⟨
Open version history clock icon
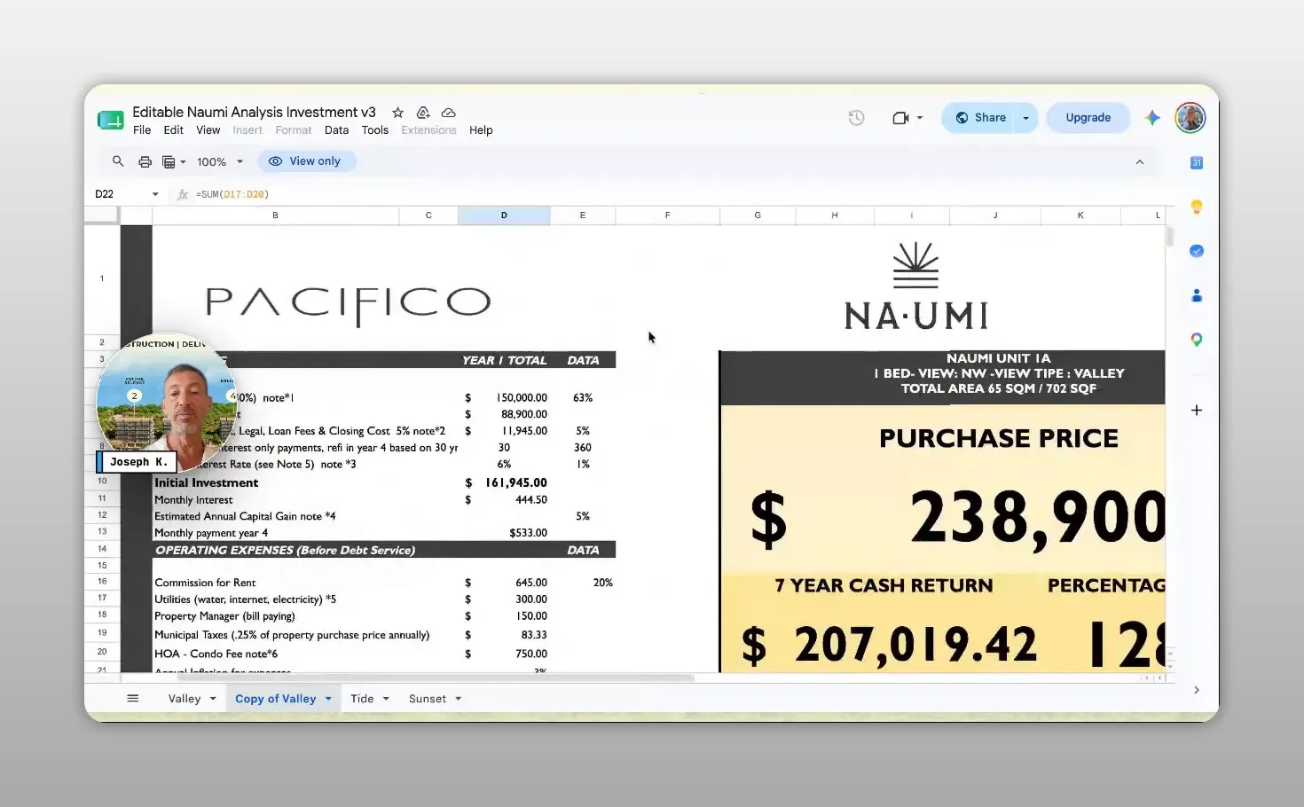Screen dimensions: 1304x807 point(856,118)
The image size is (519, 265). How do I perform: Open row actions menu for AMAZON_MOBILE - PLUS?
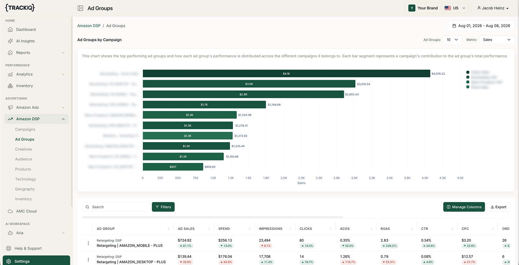pyautogui.click(x=88, y=243)

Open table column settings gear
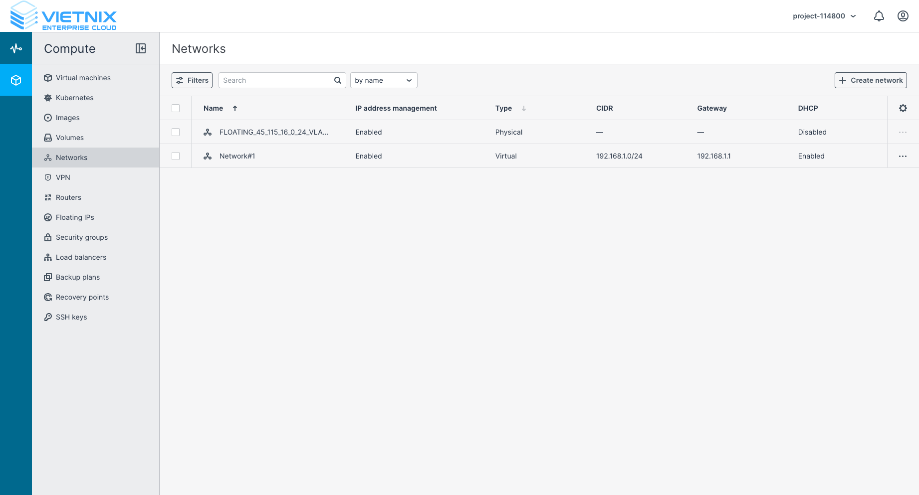pyautogui.click(x=903, y=108)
⟩
WHAT THE EXERCISE ASKS
Word for word, repeat only the lines from the line containing "The image size" through the end of the data, without any pictures.

EXERCISE RESULT
The image size is (519, 265). How do I perform: Open row actions menu for AMAZON_MOBILE - PLUS?
pyautogui.click(x=88, y=243)

Open table column settings gear
pyautogui.click(x=903, y=108)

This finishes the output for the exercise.